I am seeing a situation where when save a pyspark dataframe to a hive table with multiple column partition, it overwrites the data in subpartition too. Or - may be I am assuming it is a subpartition.
I want to treat the column 'month' as subpartition. So that, I can see 4 records (in hive table) instead of 2 when I save df2 to the same table.
mode=append
will work. But, if year & month are same, I want data to be overwritten. Is there a way to do this when saving a pyspark dataframe?
>>> df1 = spark.sql('select * from test_input')
>>> df1.show()
+---+---+----+-----+
| f1| f2|year|month|
+---+---+----+-----+
| a| b|2018| 01|
| c| d|2018| 01|
+---+---+----+-----+
>>> df1.write.saveAsTable('test_output',mode='overwrite',partitionBy=('year','month'))
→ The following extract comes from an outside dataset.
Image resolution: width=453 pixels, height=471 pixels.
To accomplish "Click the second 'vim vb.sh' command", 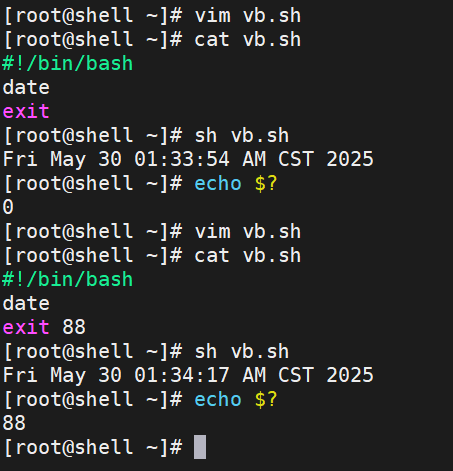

>>> spark.sql('select * from test_output').show()
+---+---+----+-----+
| f1| f2|year|month|
+---+---+----+-----+
| a| b|2018| 01|
| c| d|2018| 01|
+---+---+----+-----+
>>> df2 = spark.sql('select * from test_input')
>>> df2.show()
+---+---+----+-----+
| f1| f2|year|month|
+---+---+----+-----+
| a| b|2018| 02|
| c| d|2018| 02|
+---+---+----+-----+
>>> df2.write.saveAsTable('test_output',mode='overwrite',partitionBy=('year','month'))
>>> spark.sql('select * from test_output').show()
+---+---+----+-----+
| f1| f2|year|month|
+---+---+----+-----+
| a| b|2018| 02|
| c| d|2018| 02|
+---+---+----+-----+
It seems like you misunderstand the concept of partitioning.
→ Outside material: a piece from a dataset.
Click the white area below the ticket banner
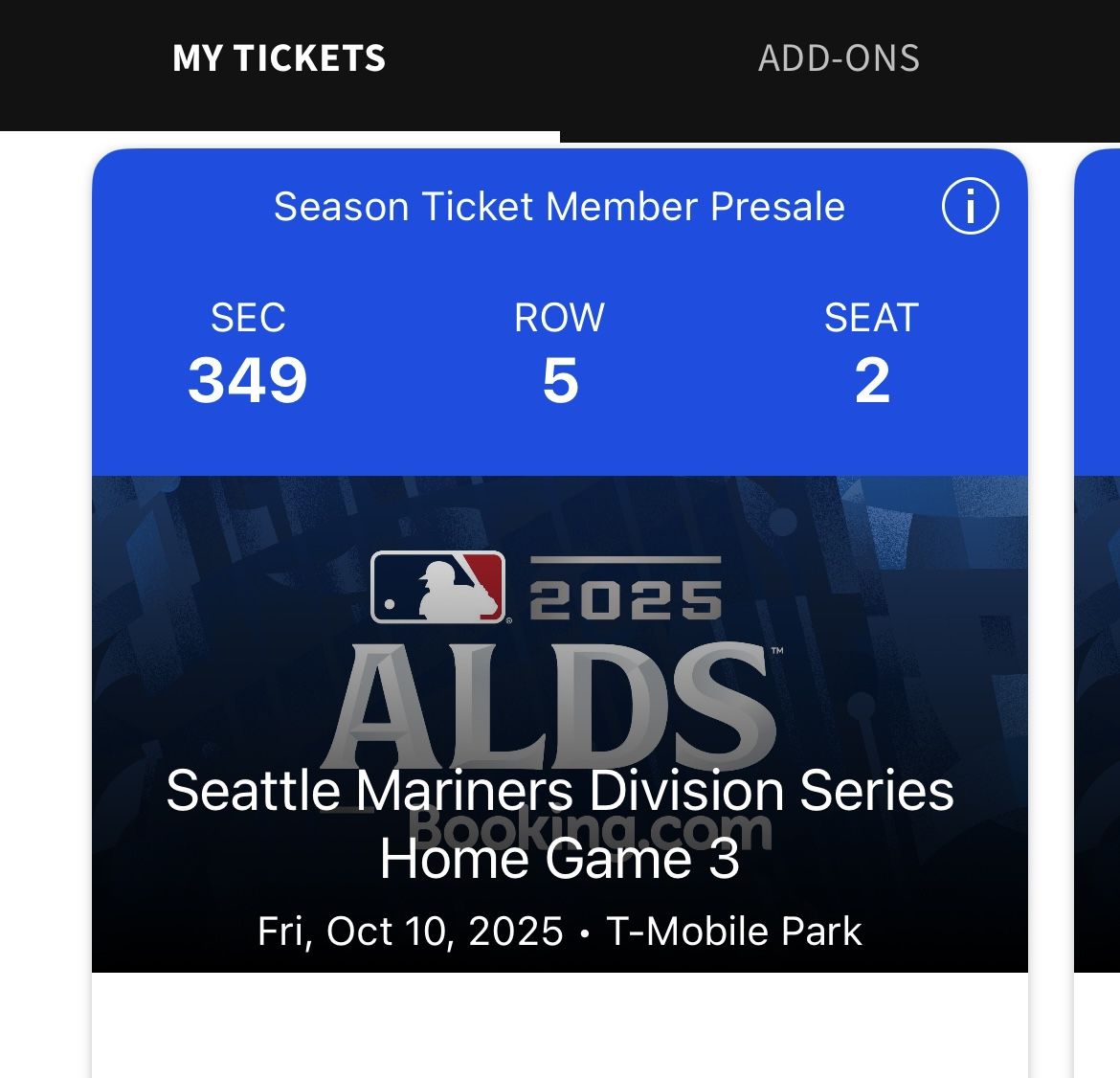This screenshot has height=1078, width=1120. (x=560, y=1024)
This is not window function partitioning that you would come across in SQL statement; it instead refers to the way data is stored and referenced in memory or on a file system. Here's a helpful introduction.
Changing the partitioning of a Spark dataframe will never alter the number of rows in that dataframe.